1849 ENGLISH POETRY 1579-1830: SPENSER AND THE TRADITION

George Dyer

Thomas Noon Talfourd, in Final Memorials of Charles Lamb (1849) 65.



At this time [1797], the only literary man whom Lamb knew in London was George Dyer, who had been noted as an accomplished scholar, in Lamb's early childhood, at Christ's Hospital.
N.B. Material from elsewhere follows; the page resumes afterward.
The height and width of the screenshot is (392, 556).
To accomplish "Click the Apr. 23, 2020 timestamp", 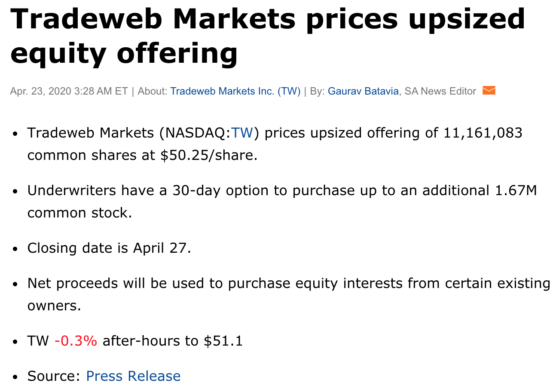I will click(69, 91).
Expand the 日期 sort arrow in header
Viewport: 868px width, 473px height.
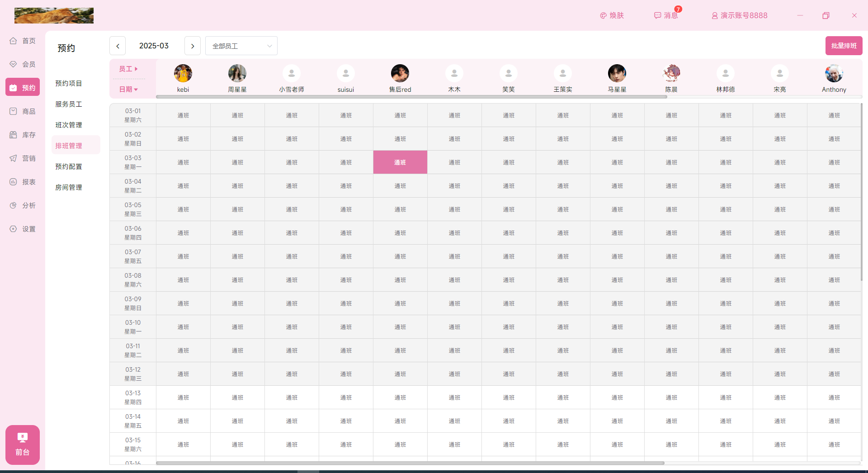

For him Lamb cherished all the esteem that his guileless simplicity of character and gentleness of nature could inspire; in these qualities the friends were akin; but no two men could be more opposite than they were to each other, in intellectual qualifications and tastes — Lamb, in all things original, and rejoicing in the quaint, the strange, the extravagant; Dyer, the quintessence of learned commonplace; Lamb wildly catching the most evanescent spirit of wit and poetry; Dyer, the wondering disciple of their established forms. Dyer officiated as a revering High Priest at the Altar of the Muses — such as they were in the staid, antiquated trim of the closing years of the eighteenth century, before they formed sentimental attachments in Germany, or flirted with revolutionary France, or renewed their youth by drinking the Spirit of the Lakes. Lamb esteemed and loved him so well, that he felt himself entitled to make sport with his peculiarities; but it was as Fielding might sport with his own idea of Parson Adams; or Goldsmith with his Dr. Primrose.